Fuel ethanol producers such as Archer Daniels Midland Co ADM.N, POET and Valero Renewable Fuels VLO.N -- the three largest distillers -- would be affected too.

The ethanol tax credit of 45 cents a gallon and a tariff of 54 cents a gallon on ethanol imports are scheduled to expire at the end of this year. The $1-a-gallon biodiesel tax credit died at the start of the year but would be revived for 2010 in a bill pending in the Senate.

Without the tax breaks, said FAPRI, ethanol and biodiesel production will track the usage levels mandated by a 2007 energy law. It guarantees annual use of 15 billion gallons of corn-based ethanol beginning in 2015 and 1 billion gallons of biodiesel starting in 2012.

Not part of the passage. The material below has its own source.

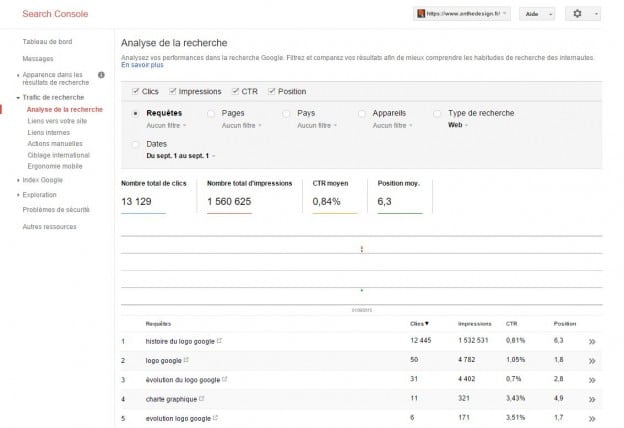The height and width of the screenshot is (428, 624).
Task: Click the 'En savoir plus' link
Action: [x=142, y=65]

FAPRI said ethanol production would fall by 1.5 billion gallons a year lower, a 10 percent drop, without the tax breaks. Imports also would surge.

Biodiesel production would run roughly 10 percent lower without the tax breaks, or about 100 million gallons a year in 2012 to 2014, said FAPRI.

For each fuel, said the think tank, there would be less incentive to produce more than the volume guaranteed for use.

“We will be looking for a long-term extension so that investors can invest in the industry (all feedstocks included) with some confidence,” said Matt Hartwig of the Renewable Fuels Association, a trade group. Hartwig said smaller U.S. production would mean “a loss of jobs, a loss of tax revenue and increase reliance on imports.”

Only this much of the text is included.